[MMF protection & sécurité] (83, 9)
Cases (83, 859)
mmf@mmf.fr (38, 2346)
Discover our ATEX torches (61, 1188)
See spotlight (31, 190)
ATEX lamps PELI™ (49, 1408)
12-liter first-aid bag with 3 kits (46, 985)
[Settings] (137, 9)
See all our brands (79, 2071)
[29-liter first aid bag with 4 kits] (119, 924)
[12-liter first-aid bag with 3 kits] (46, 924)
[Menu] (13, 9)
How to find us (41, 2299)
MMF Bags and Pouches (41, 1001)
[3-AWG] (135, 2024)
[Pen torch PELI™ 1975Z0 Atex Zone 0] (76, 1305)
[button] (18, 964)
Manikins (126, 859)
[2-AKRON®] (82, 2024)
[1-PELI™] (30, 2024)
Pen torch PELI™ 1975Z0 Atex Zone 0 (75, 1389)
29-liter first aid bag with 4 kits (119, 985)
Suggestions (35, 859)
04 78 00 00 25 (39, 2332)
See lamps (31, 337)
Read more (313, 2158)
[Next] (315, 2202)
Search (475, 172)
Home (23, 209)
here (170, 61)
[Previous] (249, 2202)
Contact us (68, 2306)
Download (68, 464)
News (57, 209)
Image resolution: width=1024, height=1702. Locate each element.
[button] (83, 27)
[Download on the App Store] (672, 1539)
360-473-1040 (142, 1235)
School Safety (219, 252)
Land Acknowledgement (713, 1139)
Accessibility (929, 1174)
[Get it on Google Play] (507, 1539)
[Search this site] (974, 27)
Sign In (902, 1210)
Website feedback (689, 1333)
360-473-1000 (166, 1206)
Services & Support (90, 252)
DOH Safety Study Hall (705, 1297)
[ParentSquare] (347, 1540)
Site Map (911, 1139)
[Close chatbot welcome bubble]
■ ■ ■ ■
** Exercise objective **
In the records above, return precisely the line containing "[Search this site] (974, 27)" and each line that comes after it, up to the final one.

** Expected answer **
[Search this site] (974, 27)
Sign In (902, 1210)
Website feedback (689, 1333)
360-473-1000 (166, 1206)
Services & Support (90, 252)
DOH Safety Study Hall (705, 1297)
[ParentSquare] (347, 1540)
Site Map (911, 1139)
[Close chatbot welcome bubble]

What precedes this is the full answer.